Anatoliy Molotay

Personal information
- Full name: Anatoliy Mykolayovych Molotay
- Date of birth: 1 November 1937
- Place of birth: Proskuriv, Kamianets-Podilskyi Oblast, Ukrainian SSR
- Date of death: 7 September 2022 (aged 84)
- Place of death: Ukraine
- Position: Midfielder

Youth career
- Lokomotyv Kyiv

Senior career*
- Years: Team / Apps / (Gls)
- 1957: Oktyabrskiy Raion Kyiv
- 1958–1962: Lokomotyv Vinnytsia / 84 / (3)
- 1962: Kolhospnyk Cherkasy / ? / (1)
- 1963–1964: Lokomotyv Vinnytsia / 67 / (3)

Managerial career
- Dynamo Kyiv (academy)
- 1973–1974: Bukovyna Chernivtsi (assistant)
- 1974–1976: Bukovyna Chernivtsi
- 1977: SKA Kiev (assistant)
- 1979–1980: Dnipro Cherkasy
- 1983–1986: Dynamo Irpin (assistant)
- 1987: Dynamo Irpin
- 1989–1991: Blyskavka Baryshivka
- 1992: Hirnyk Hirne

= Anatoliy Molotay (footballer) =

Soviet-Ukrainian football coach (1937–2022)

Anatoliy Mykolayovych Molotay (Анатолій Миколайович Молотай; 1 November 1937 – 7 September 2022) was a Soviet-Ukrainian professional football coach and player.

Molotay was a product of an old Kyivan club Lokomotyv.

At 20 Molotay was representing the team of Oktyabrskyi Raion of the Kyiv City (later known as SC Temp Kyiv) at republican competitions of KFK.

In 1958 on the initiative of the director of Southwestern Railway Petro Kryvonos, in Vinnytsia was established another Lokomotyv club and Molotay became one of the first players of the club, with which he stayed until 1964. In 1962 he also defended colors of Kolhospnyk Cherkasy.
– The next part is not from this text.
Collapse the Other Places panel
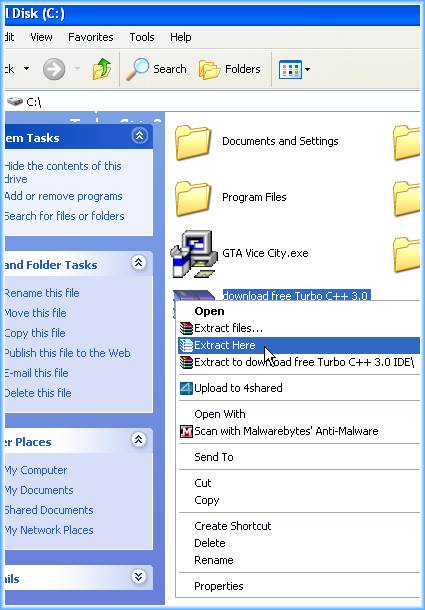Screen dimensions: 425x610 pos(139,440)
Molotay was forced into early retirement due to a bad injury.

After retirement, Molotay was invited to coach junior players at the Dynamo's Kyiv academy. Later in 1970s he became a manager of several third-tier football clubs such as Bukovyna and Kolhospnyk. In 1983 along with Viktor Kanevsky Molotay stood at the creation of a new FC Dynamo Irpin out of the Kyivan suburbs.

Soon after Ukraine gained its independence, Molotay became a match inspector for the Football Federation of Ukraine (today Ukrainian Association of Football).